Cardoso Warns Middle East Tensions Could Stall Nigeria Rate Cuts

…Says Policy Buffers Will Keep Nigeria’s Economy Resilient

Nigeria’s Central Bank Governor, Olayemi Cardoso, has warned that rising tensions in the Middle East involving the United States, Israel, and Iran could influence the country’s interest-rate decisions, highlighting the risk that higher oil prices may stoke inflation even as they bolster export earnings.

Speaking in an interview with the Financial Times, Cardoso said geopolitical shocks are likely to be transmitted to Nigeria primarily through energy prices and global financial conditions.

Both are closely monitored by policymakers ahead of the Central Bank’s crucial May meeting, which will assess the trajectory of borrowing costs in an economy still grappling with elevated inflation.

“Higher oil prices can support export earnings and strengthen the balance of payments, but they can also feed into domestic inflation through fuel, transport, and imported goods,” Cardoso said, underscoring the delicate trade-offs facing Africa’s largest oil producer.

Brent crude has surged past $100 per barrel in recent weeks amid escalating Middle East tensions, raising concerns over potential supply disruptions.

Advertisement

For Nigeria, where oil accounts for the bulk of foreign-exchange earnings, a sustained rally typically strengthens fiscal and external buffers.
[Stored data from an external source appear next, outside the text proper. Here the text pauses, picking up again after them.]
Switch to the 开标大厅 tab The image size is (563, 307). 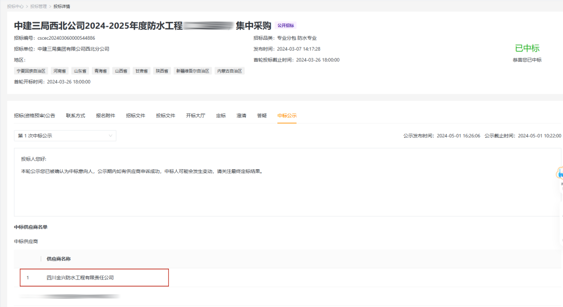tap(195, 115)
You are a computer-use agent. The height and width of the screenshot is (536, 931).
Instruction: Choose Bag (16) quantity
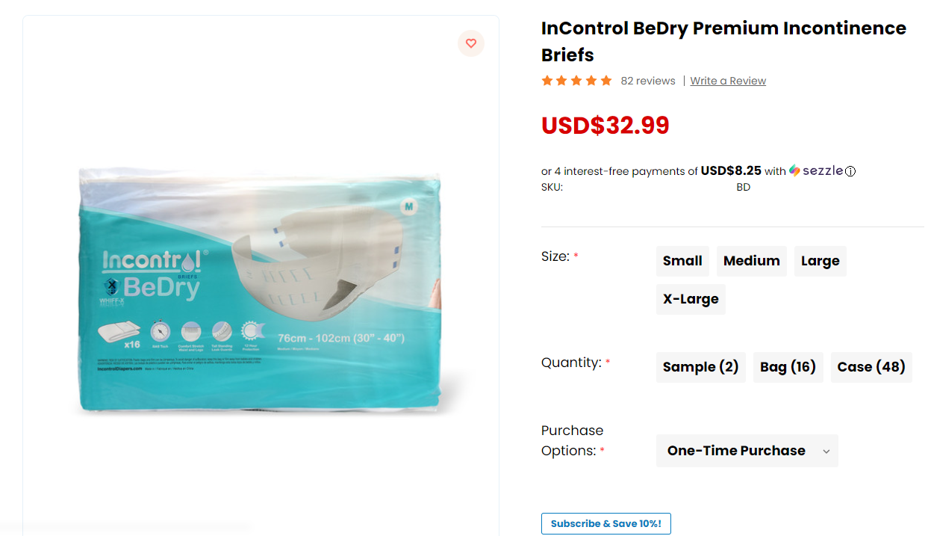[x=788, y=367]
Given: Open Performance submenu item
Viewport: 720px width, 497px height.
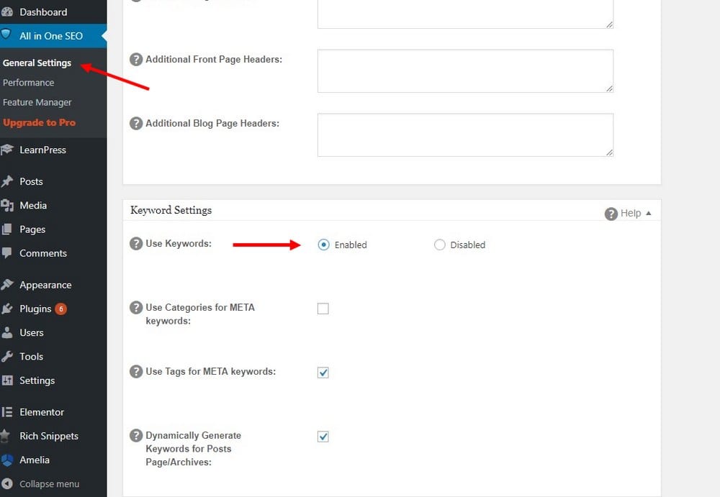Looking at the screenshot, I should (29, 83).
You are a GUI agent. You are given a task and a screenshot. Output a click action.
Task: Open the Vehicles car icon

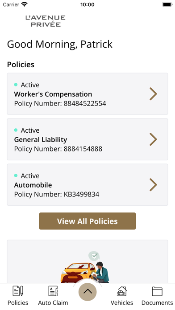[122, 291]
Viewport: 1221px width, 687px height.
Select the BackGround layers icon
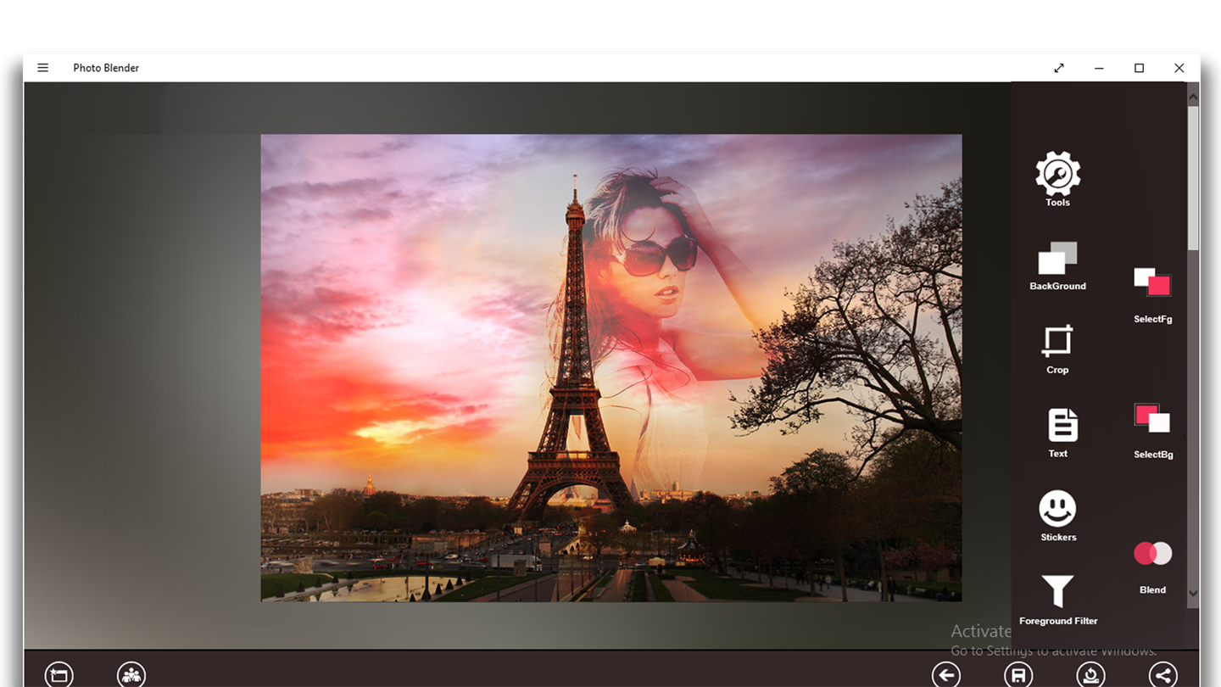coord(1057,259)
Yet it also risks reigniting price pressures in an economy that has only recently begun to see inflation moderate after a prolonged surge.

Headline inflation slowed for the 12th consecutive month in February 2026 to 15.06 percent, even as the naira strengthened to N1,345 per dollar following mild fluctuations driven by rising geopolitical risk.

Cardoso stressed that policymakers remain alert to the possibility that higher global energy costs could reverse progress in stabilising domestic prices.

Imported inflation, particularly through refined fuel and other dollar-denominated goods, remains a key vulnerability despite ongoing foreign-exchange reforms.

Advertisement

The governor also highlighted a second channel of transmission: global investor sentiment. Heightened geopolitical uncertainty can dampen appetite for emerging and frontier markets, potentially slowing capital inflows and tightening financial conditions.

For Nigeria, which has worked to restore foreign investor confidence after years of currency distortions and capital controls, any pullback in portfolio flows could test recent gains in the naira and external reserves.

Despite these concerns, Cardoso expressed confidence in Nigeria’s ability to withstand external shocks.

Over the past two years, the Central Bank has rebuilt policy buffers, strengthened external reserves, and restored greater functionality to the foreign-exchange market. Monetary policy has returned “to a more orthodox footing,” reflecting the bank’s aggressive tightening cycle aimed at curbing inflation and stabilising the currency.

The comments suggest the Central Bank is unlikely to rush into easing rates, even if higher oil prices deliver short-term gains. Nigeria’s benchmark interest rate stands at 26.50 percent, following a series of hikes designed to tame price growth and anchor expectations.

Any renewed spike in global oil prices could complicate the path toward eventual rate cuts, which investors have been anticipating.